[Opening DATASET CONTENT section]
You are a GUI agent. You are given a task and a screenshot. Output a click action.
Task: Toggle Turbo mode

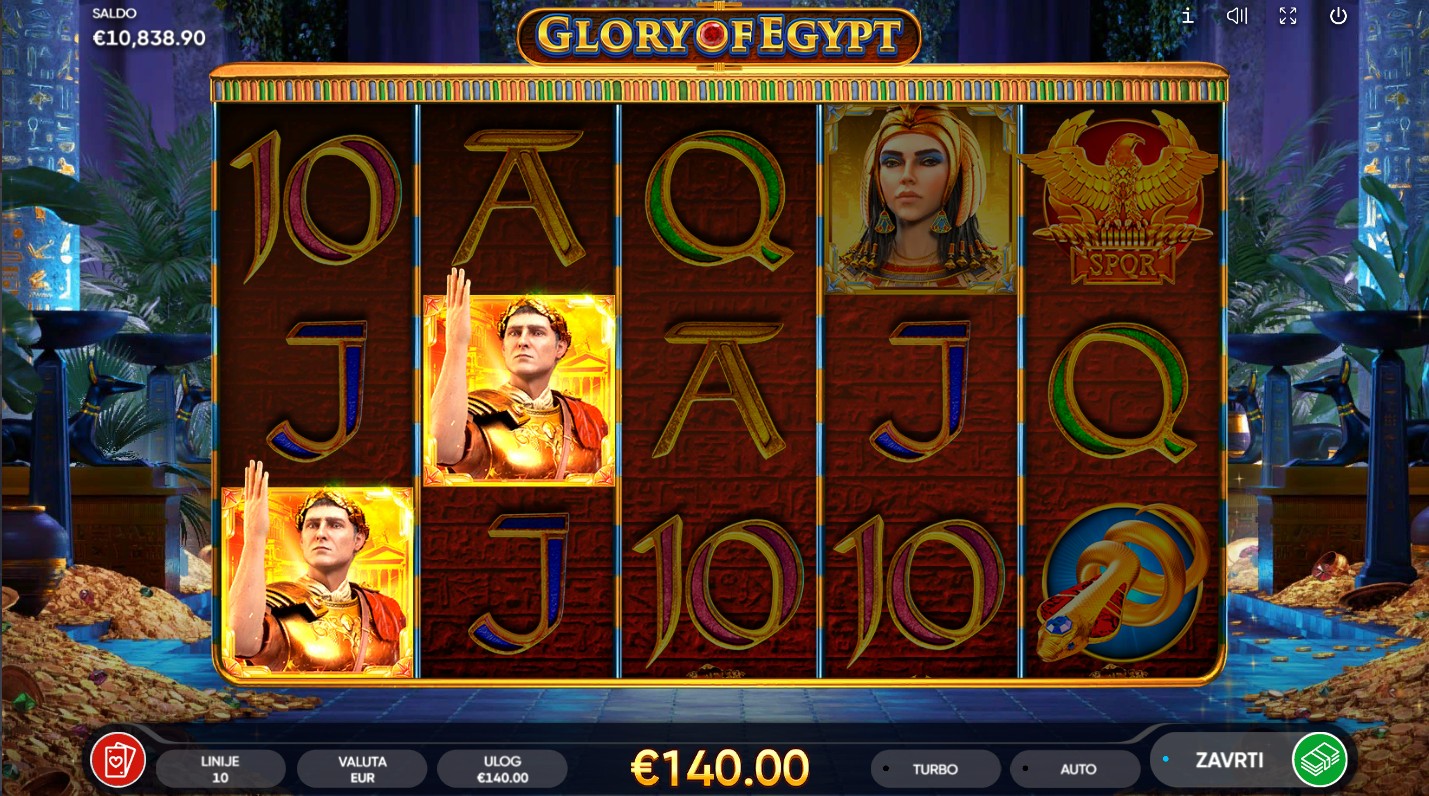935,769
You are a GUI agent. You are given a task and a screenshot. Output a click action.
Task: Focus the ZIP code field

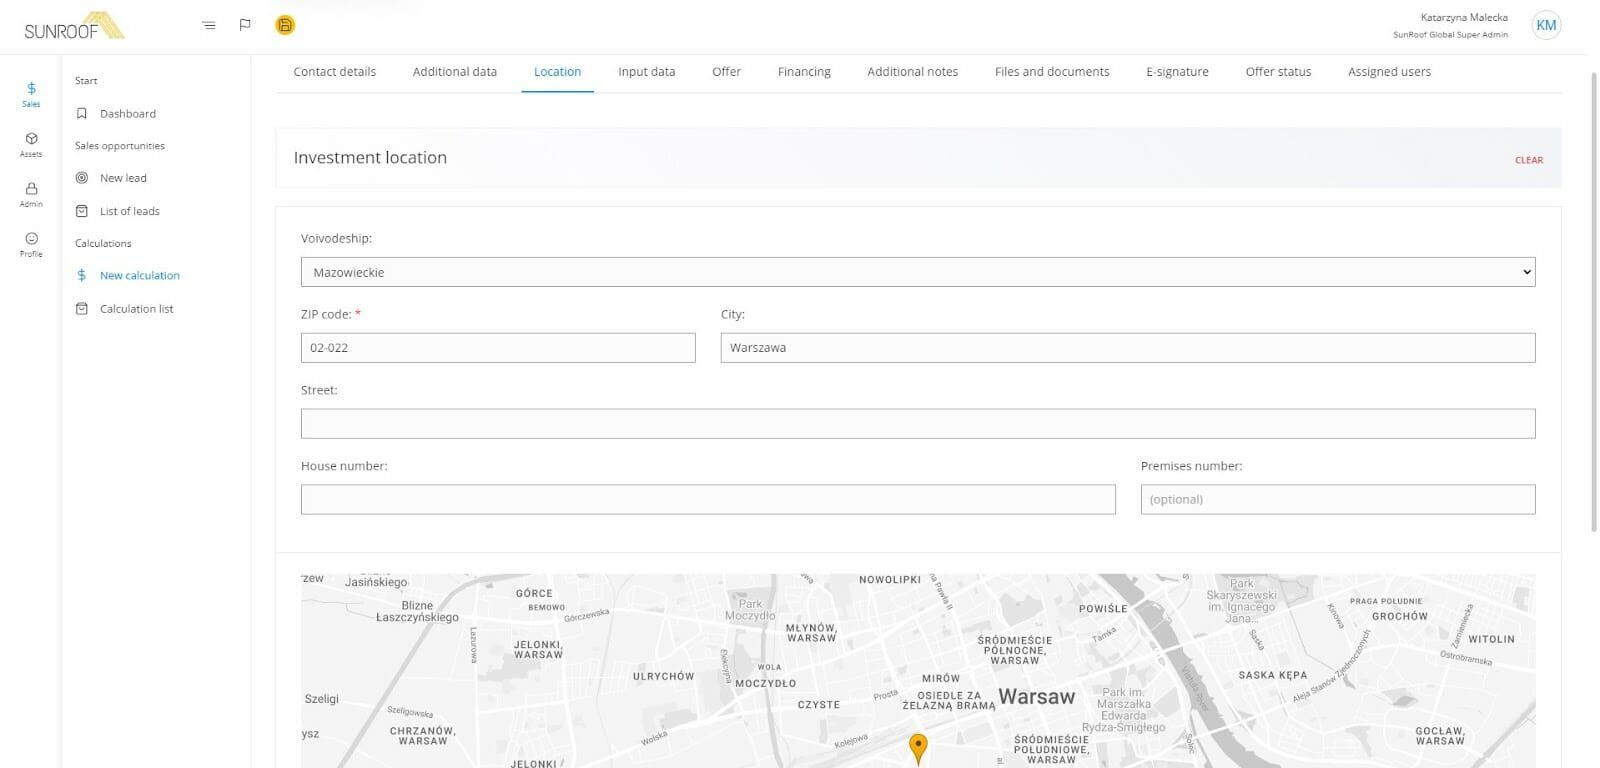click(x=497, y=348)
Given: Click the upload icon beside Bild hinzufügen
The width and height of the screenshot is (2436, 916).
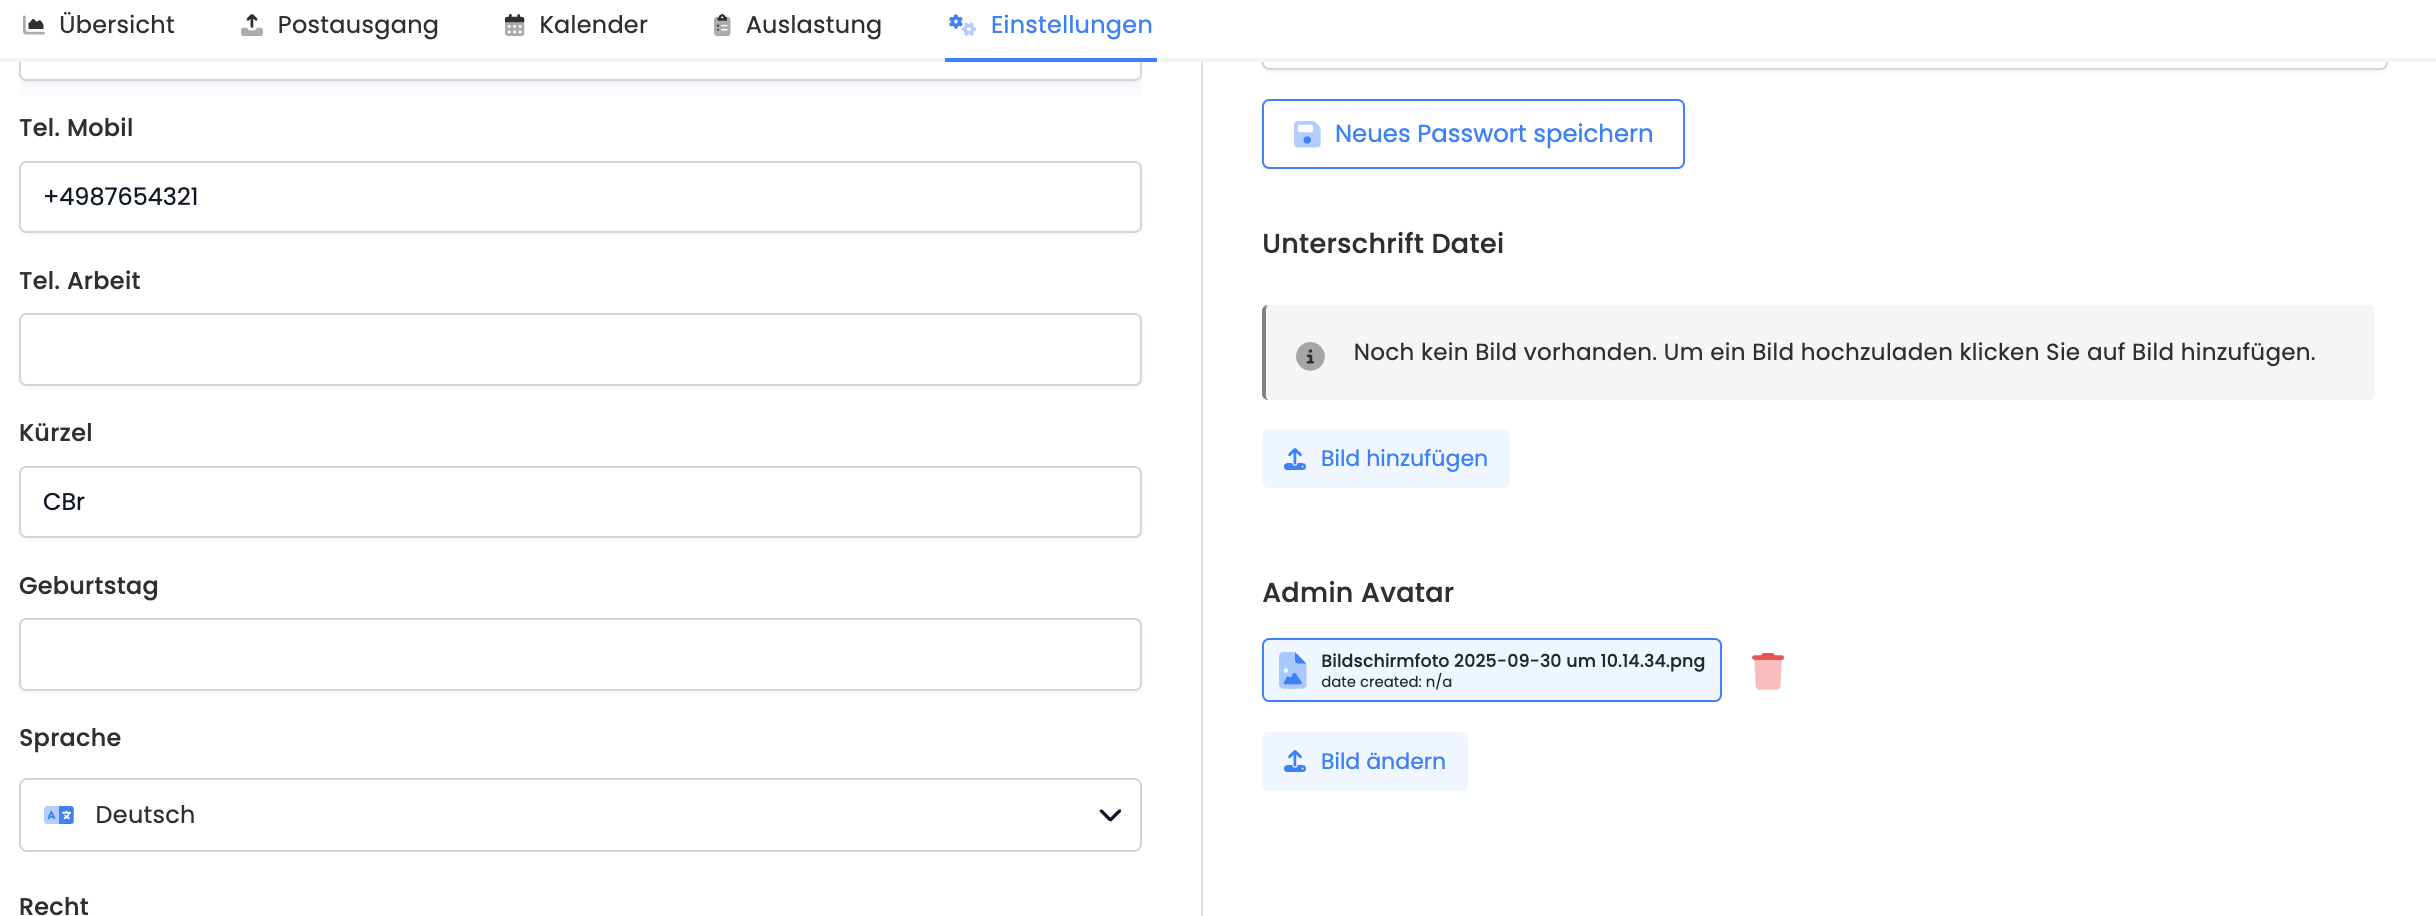Looking at the screenshot, I should pyautogui.click(x=1295, y=459).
[Closing DATASET CONTENT section]
WHAT THIS TASK INVOLVES: When you reach the line containing "Given: Click the" in the records above, write out that line and every line after it through the end, exactly, but omit the pictures.

WRITTEN RESPONSE:
Given: Click the upload icon beside Bild hinzufügen
The width and height of the screenshot is (2436, 916).
Looking at the screenshot, I should pyautogui.click(x=1295, y=459).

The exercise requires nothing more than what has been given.